Мы уезжали. Нас провожали редкими цветами и торжественным маршем небольшого полкового оркестра. Стоял морозный и ясный день января. И нескончаемо долго звучали в нем приказания командиров, тарахтели пустые, без людей, машины, все брели и брели провожающие и, никак не хотел трогаться этот поезд. А нам, застывшим у толстых стекол окон, казалось, что весь вокзал смотрел только на наш вагон. Потому что сегодня мы уезжали на войну. Уезжали почти все дембеля. Все, кто не захотел этой весной возвращаться в свой дом. Уезжали добровольно, небрежно подписав составленные для нас контракты. А еще, кто-то самый нетерпеливый, уже успел пустить слух про осажденную чеченскую столицу: на штурме Грозного побиты Внутренние Войска и наш поезд идет только туда. И мы уже перешептывались, гадали, верили в это. И сколько было ярости и огня в лицах одних, столько же было растерянности и отчаяния в лицах других…
Тогда еще никто ничего не знал. Никто не знал, какая великая беда стережет нас. Мальчишки, переполненная романтикой солдатня, мы всё галдели, всё толкались у дверей вагона, и еще не понимали, как нелегко теперь будет вернуться назад. На перроне звучало «Прощание славянки», кто-то плакал, были напутственные речи, выпивка, расставания…
…Всё это было когда-то. Я точно знал, что уже снимался в этом кино. Но где я мог видеть эту картину?.. В какой же недобрый час я уже стоял на этой пристани отчаяния?..
Все верно. Это было там, в моем детстве, где много лет подряд я не мог насмотреться на старую кинохронику Великой Отечественной Войны. Этот день пришел оттуда. У него были такие же лица, такие же чувства, мысли и даже люди. Они ничуть не изменились за последние шестьдесят лет. В их глазах стояло столько же слез, как и тогда. А в лицах было столько же горя, как и прежде.

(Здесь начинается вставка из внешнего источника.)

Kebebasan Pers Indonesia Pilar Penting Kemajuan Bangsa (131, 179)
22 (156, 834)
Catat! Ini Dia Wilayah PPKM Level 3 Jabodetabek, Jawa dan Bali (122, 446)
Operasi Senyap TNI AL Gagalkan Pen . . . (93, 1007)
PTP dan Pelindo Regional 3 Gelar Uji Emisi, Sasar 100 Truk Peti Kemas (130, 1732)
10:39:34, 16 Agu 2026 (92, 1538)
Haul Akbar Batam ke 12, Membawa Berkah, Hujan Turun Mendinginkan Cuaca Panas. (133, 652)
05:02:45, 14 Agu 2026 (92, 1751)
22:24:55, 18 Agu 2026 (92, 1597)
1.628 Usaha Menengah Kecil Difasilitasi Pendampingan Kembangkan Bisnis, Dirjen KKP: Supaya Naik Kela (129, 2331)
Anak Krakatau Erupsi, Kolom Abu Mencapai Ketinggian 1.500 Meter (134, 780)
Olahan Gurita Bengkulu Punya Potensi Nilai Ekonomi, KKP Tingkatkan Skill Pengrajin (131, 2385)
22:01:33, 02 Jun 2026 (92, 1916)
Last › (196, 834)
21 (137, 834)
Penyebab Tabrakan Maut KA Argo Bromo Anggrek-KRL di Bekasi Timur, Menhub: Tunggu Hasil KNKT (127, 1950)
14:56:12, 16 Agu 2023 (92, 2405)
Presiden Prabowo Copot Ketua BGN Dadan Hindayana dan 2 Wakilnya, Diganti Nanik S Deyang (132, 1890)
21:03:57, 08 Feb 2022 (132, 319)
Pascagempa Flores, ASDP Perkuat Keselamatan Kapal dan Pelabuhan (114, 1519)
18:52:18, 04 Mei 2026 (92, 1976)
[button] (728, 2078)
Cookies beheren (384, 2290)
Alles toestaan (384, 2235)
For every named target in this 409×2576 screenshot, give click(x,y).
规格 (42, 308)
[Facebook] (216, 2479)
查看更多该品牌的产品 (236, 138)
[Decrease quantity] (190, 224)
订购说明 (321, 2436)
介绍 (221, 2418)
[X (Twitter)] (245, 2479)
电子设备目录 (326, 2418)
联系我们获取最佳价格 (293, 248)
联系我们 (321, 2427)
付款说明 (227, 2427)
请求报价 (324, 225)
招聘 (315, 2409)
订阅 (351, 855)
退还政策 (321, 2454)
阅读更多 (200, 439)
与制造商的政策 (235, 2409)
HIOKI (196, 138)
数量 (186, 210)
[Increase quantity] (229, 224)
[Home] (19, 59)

А я смотрел и не верил самому себе. Казалось, что всё это ненастоящее, придуманное, из другого мира. Какой-то страшный призрак далеких сороковых! Мираж, который вот-вот исчезнет. А потом долго махал рукой всем, кто проплывал за окном вагона. Долго не мог встать со скамьи.
И все же был рад. Был рад оттого, что, наконец, и мне выпала честь держать оружие против настоящего врага. Что теперь и я могу называться защитником Родины. А потому, никогда бы в жизни я не сел в другой поезд, кроме этого и, не сменял бы на чемодан денег свой пустой вещмешок. Не потому, что за эти годы я привык к нищете, а потому что то, что было в моей душе, не продавалось ни за какое золото мира. В этот день сбылась моя самая главная в жизни мечта: я уезжал на войну. В этот день я был богат, как никогда.
Когда поезд тронулся от Барнаульского вокзала, что-то близкое, что-то невосполнимое и родное отошло с ним. Осталось на том перроне, где еще вчера никто не знал о войне.
Он навсегда ушел. Мир моей юности.
Москва-400
Померкни, солнце Хасавюрта! Теперь мы не побледнеем от обиды при этом имени!
Пылай Кавказ! Гори до пепла город Грозный! Вставайте, униженные и оскорбленные, ибо пришло время наше! Время вершить правый суд, время мстить за вчерашний день. И вы, кто еще помнит кровь на пороге родного дома, будьте достойны этой мести! Никого не жалейте! Обида за обиду и труп за труп!
С какой же бурной радостью мы вступили тогда в этот океан ненависти! Как же хотели затопить кровью землю! Как мы были прямы, честны и жестоки… Сколько было настоящего патриотизма в начале этой войны…
Теперь, когда я вспоминаю наш батальон, нашу разноликую, часто недружную, наспех собранную со всего света семью, мне всё тяжелей дается шаг к этому прошлому. Не оттого, что стирается память, а потому, что сильнее болит душа. Она всё тянет на то старое место, откуда начался мой первый чеченский поход. И она стоит перед глазами, та странная идиллия войны:
…С непокрытой головой я сижу на тонких ступенях крыльца и не спешу заходить в палатку. Уже почищено, отсыревшее в ночном карауле оружие, уже ушли на зачистку ротные наши колонны. В темных окопах, навалившись на осыпанные стены, спят расслабшие часовые постов. В небе стоит недолгое зимнее солнце, и слабый ветер полудня несет из ущелья едва уловимый трупный запах. Это — небрежная братская могила «и наших, и ваших». Слишком большая мясорубка была здесь. Такая, что мало кто различал и делил мертвых.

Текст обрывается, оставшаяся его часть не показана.